Council closed down Ms Samantha Muzokori’s kitchen in Unit A, Chitungwiza because it was not registered with it and the Department of Social Welfare.
The kitchen which relied on volunteers was offering porridge to kids from as early as 5am and supper for all age groups.
Only those wearing face masks were being served at the kitchen, while compulsory sanitisation and social distancing was enforced by dedicated volunteers.
The people were served at different intervals of 30 minutes per group to avoid crowding.
Donors were also assisting with various items including food stuffs, daily water deliveries, funds, sanitisers and face masks.
Acting Chitungwiza town clerk, Dr Tonderai Kasu yesterday issued a statement on the closure of the kitchen.
“Reference is made to the public outcry following the issuance by the municipality of a notice to Ms Samantha Muzokori of stand number 20926 Unit A Chitungwiza who has been operating a kitchen outlet serving vulnerable members of the community,” read the statement.
“We would like to thank Ms Muzoroki for the love and care that she has displayed for the affected members when the nation is currently under lockdown. However, the order for Ms Muzoroki to cease operations was made on the basis of some genuine and legitimate concerns with respect to public health and public safety.”
He said the operations were in contravention of the Public Health Act of Zimbabwe.
He urged people who wanted to engage in charity activities during this period to approach council for proper guidance.
Ms Muzoroki said she started the soup kitchen with only 24 people from her neighbourhood after she noted the difficulties that some people were facing during the lockdown.
“I started the initiative after realisation that most people in the area are in the informal sector and were failing to have at least a meal per day.

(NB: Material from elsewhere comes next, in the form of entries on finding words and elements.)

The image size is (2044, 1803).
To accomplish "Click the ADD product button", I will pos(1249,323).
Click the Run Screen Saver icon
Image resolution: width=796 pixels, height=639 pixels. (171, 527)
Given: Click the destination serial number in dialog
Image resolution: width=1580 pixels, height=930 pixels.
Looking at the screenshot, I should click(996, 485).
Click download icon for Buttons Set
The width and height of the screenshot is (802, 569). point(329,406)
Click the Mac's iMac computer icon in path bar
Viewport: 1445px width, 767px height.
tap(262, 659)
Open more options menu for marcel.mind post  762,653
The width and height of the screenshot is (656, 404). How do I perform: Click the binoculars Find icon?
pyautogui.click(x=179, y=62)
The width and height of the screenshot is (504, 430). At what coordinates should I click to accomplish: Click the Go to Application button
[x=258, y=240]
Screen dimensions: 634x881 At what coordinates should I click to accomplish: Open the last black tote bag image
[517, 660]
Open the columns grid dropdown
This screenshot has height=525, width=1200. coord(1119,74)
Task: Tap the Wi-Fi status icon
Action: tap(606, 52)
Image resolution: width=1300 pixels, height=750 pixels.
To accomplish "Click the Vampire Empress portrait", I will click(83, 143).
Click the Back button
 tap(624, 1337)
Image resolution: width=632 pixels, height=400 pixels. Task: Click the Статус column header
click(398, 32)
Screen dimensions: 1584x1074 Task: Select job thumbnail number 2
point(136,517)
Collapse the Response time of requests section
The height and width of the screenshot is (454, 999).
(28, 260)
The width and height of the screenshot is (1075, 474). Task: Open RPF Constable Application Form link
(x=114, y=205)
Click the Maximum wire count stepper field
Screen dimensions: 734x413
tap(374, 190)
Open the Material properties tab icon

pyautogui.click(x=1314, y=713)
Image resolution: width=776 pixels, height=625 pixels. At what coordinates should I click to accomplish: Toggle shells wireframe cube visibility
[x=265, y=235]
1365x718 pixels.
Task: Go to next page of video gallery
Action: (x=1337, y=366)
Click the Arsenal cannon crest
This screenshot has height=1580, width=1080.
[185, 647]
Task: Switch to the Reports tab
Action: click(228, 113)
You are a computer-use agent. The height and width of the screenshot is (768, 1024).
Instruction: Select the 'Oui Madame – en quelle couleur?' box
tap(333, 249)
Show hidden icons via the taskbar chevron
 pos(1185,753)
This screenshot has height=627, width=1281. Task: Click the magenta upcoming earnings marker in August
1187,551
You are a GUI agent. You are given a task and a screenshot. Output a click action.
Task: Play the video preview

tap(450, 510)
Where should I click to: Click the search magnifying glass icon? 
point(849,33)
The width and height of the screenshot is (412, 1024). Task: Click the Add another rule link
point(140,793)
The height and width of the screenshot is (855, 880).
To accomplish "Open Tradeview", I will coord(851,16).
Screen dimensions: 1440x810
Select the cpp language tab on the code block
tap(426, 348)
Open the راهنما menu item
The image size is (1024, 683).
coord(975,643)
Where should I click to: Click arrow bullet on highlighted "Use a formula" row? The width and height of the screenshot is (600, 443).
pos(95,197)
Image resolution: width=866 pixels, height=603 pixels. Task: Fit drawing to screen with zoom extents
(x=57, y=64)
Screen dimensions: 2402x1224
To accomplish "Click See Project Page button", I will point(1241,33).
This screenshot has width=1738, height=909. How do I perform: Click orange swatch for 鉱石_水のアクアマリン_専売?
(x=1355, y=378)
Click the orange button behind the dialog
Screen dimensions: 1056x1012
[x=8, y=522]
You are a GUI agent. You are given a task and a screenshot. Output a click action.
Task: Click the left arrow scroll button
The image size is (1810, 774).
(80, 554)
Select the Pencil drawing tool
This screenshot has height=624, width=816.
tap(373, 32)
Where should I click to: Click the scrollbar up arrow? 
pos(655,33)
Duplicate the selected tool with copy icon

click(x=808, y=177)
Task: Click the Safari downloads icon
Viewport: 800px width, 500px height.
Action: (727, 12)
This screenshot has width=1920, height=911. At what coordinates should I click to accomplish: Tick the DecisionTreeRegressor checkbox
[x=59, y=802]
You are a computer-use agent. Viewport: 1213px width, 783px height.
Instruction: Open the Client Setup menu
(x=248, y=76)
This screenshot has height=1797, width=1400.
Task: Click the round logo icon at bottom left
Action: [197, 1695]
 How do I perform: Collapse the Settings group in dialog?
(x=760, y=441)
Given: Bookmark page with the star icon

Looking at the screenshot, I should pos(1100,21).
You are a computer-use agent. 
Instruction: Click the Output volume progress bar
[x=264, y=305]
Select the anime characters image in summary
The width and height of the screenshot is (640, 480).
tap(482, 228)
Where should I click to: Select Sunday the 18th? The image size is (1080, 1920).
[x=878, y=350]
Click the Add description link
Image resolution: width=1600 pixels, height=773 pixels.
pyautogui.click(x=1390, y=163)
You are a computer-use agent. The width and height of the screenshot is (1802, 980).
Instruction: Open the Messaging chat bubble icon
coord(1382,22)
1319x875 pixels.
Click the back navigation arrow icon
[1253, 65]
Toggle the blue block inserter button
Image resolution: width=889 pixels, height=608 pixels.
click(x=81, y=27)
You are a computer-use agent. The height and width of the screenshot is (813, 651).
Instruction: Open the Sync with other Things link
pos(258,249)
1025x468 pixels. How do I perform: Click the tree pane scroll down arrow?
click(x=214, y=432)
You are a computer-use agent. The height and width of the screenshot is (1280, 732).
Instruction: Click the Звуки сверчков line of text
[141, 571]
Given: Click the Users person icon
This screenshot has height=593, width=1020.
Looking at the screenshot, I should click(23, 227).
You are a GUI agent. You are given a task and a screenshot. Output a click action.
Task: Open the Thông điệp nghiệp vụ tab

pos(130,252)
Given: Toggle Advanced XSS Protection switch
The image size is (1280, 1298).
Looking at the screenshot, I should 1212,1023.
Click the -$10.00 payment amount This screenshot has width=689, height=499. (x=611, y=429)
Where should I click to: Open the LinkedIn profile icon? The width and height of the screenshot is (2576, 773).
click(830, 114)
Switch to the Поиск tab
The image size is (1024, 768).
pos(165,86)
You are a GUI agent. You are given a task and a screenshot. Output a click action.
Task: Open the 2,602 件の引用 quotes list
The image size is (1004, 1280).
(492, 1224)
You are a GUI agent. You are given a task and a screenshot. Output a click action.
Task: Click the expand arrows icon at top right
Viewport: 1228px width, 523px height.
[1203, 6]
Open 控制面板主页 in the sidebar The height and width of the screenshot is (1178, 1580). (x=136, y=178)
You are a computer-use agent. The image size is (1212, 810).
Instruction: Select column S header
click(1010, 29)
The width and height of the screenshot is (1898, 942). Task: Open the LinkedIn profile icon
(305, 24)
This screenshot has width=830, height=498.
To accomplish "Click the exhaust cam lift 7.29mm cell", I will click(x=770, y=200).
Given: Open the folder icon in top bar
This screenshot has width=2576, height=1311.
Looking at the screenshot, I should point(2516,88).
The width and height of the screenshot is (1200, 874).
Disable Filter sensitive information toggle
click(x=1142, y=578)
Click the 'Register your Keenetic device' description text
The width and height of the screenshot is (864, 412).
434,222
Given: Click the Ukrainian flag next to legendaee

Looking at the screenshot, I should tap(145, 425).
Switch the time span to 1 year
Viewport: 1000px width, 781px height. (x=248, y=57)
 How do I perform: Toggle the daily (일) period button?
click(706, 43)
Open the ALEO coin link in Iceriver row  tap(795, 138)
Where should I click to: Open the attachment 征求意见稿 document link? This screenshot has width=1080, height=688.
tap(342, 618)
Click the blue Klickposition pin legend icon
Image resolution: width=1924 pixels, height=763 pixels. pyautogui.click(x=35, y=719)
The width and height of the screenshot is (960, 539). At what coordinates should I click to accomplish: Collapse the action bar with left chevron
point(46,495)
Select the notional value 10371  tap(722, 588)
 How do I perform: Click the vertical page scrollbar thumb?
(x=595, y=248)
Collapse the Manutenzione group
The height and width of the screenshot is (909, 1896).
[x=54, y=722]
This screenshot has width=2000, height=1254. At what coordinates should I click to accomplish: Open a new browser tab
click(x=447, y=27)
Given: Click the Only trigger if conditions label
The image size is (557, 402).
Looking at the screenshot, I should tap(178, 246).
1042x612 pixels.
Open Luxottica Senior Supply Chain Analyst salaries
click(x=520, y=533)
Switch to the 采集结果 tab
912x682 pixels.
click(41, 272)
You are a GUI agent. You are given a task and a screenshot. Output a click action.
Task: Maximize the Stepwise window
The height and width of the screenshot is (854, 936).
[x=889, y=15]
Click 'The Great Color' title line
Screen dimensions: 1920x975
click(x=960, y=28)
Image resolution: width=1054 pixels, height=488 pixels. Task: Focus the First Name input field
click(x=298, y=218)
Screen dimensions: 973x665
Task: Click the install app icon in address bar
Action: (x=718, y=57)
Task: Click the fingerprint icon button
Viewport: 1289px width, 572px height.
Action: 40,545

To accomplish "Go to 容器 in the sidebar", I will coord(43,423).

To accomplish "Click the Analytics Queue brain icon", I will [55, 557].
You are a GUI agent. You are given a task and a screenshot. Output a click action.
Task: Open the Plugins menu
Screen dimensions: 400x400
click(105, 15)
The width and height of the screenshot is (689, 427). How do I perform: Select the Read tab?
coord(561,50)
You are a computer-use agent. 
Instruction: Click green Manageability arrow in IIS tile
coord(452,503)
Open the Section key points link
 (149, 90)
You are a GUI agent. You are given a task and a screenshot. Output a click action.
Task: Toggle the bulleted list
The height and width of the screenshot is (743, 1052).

“It has been 35 days since we started and the number of people have been growing by the day as of Wednesday we had a record 1 600 people that came for supper. To avoid crowding we had a database with addresses and numbers of family members per each household so each family sent a representative to collect their food.”
Ms Muzokori’s partner, Mr Masimba Marangwanda said they were in agreement with Chitungwiza that by-laws should be followed and they have started the regularisation process.
“However, our request is that can we be allowed to temporarily operate while processing our papers because in this morning we had to take a difficult decision to turn away children who had come for porridge.
“If possible they can send a health worker to supervise us,” he said.
Chitungwiza Residents Trust director Ms Alice Kuveya said the kitchen must be allowed to operate while regularisation is taking place.
“We are actually surprised, that Samantha has been giving residents food from her house for over a month and council is only raising concerns now,” she said.